#### WHAT IS NEEDED:
In full and unaltered, output the records below.

#### SOURCE MATERIAL:
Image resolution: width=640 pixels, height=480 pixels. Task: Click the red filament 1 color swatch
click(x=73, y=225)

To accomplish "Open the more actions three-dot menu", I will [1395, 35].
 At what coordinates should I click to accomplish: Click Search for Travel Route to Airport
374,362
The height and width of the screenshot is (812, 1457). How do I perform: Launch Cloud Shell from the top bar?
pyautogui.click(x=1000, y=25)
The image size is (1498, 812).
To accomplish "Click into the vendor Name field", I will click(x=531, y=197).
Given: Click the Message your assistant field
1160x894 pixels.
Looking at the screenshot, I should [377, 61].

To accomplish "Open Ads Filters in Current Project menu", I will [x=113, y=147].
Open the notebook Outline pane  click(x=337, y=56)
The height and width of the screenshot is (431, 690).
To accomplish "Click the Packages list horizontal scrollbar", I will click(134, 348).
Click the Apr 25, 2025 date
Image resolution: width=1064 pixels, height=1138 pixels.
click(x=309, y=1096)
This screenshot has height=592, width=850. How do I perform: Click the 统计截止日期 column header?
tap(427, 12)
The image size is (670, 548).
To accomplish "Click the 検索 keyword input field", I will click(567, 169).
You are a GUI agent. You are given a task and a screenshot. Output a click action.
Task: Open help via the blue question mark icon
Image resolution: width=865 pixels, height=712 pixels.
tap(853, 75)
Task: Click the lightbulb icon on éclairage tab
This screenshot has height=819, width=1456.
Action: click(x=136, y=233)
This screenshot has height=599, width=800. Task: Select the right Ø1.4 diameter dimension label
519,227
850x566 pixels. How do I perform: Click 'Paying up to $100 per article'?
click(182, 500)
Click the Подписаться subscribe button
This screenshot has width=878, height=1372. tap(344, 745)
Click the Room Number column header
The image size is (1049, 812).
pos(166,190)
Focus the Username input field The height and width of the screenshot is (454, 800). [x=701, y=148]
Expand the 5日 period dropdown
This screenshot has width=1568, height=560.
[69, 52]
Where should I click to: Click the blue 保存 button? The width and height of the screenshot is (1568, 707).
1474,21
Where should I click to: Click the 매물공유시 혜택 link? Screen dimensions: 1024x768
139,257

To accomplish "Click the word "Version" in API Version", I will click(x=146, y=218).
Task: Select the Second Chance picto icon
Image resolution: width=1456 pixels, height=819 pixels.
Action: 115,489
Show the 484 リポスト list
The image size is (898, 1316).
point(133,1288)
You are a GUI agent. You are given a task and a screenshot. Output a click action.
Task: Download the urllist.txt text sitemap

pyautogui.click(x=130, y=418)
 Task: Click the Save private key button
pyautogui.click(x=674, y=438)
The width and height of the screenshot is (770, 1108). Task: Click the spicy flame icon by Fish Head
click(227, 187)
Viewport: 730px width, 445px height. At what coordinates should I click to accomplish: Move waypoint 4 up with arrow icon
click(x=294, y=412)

#### OUTPUT OF THE TASK:
Image resolution: width=640 pixels, height=480 pixels. Task: Click the red filament 1 color swatch
click(x=73, y=225)

To accomplish "Open the more actions three-dot menu", I will [1395, 35].
 At what coordinates should I click to accomplish: Click Search for Travel Route to Airport
374,362
The height and width of the screenshot is (812, 1457). How do I perform: Launch Cloud Shell from the top bar?
pyautogui.click(x=1000, y=25)
The image size is (1498, 812).
To accomplish "Click into the vendor Name field", I will click(x=531, y=197).
Given: Click the Message your assistant field
1160x894 pixels.
Looking at the screenshot, I should [377, 61].

To accomplish "Open Ads Filters in Current Project menu", I will [x=113, y=147].
Open the notebook Outline pane  click(x=337, y=56)
The height and width of the screenshot is (431, 690).
To accomplish "Click the Packages list horizontal scrollbar", I will click(134, 348).
Click the Apr 25, 2025 date
Image resolution: width=1064 pixels, height=1138 pixels.
click(x=309, y=1096)
This screenshot has height=592, width=850. How do I perform: Click the 统计截止日期 column header?
tap(427, 12)
The image size is (670, 548).
To accomplish "Click the 検索 keyword input field", I will click(567, 169).
You are a GUI agent. You are given a task and a screenshot. Output a click action.
Task: Open help via the blue question mark icon
Image resolution: width=865 pixels, height=712 pixels.
tap(853, 75)
Task: Click the lightbulb icon on éclairage tab
This screenshot has height=819, width=1456.
Action: click(x=136, y=233)
This screenshot has height=599, width=800. Task: Select the right Ø1.4 diameter dimension label
519,227
850x566 pixels. How do I perform: Click 'Paying up to $100 per article'?
click(182, 500)
Click the Подписаться subscribe button
This screenshot has width=878, height=1372. tap(344, 745)
Click the Room Number column header
The image size is (1049, 812).
pos(166,190)
Focus the Username input field The height and width of the screenshot is (454, 800). [x=701, y=148]
Expand the 5日 period dropdown
This screenshot has width=1568, height=560.
[69, 52]
Where should I click to: Click the blue 保存 button? The width and height of the screenshot is (1568, 707).
1474,21
Where should I click to: Click the 매물공유시 혜택 link? Screen dimensions: 1024x768
139,257

To accomplish "Click the word "Version" in API Version", I will click(x=146, y=218).
Task: Select the Second Chance picto icon
Image resolution: width=1456 pixels, height=819 pixels.
Action: 115,489
Show the 484 リポスト list
The image size is (898, 1316).
point(133,1288)
You are a GUI agent. You are given a task and a screenshot. Output a click action.
Task: Download the urllist.txt text sitemap

pyautogui.click(x=130, y=418)
 Task: Click the Save private key button
pyautogui.click(x=674, y=438)
The width and height of the screenshot is (770, 1108). Task: Click the spicy flame icon by Fish Head
click(227, 187)
Viewport: 730px width, 445px height. At what coordinates should I click to accomplish: Move waypoint 4 up with arrow icon
click(x=294, y=412)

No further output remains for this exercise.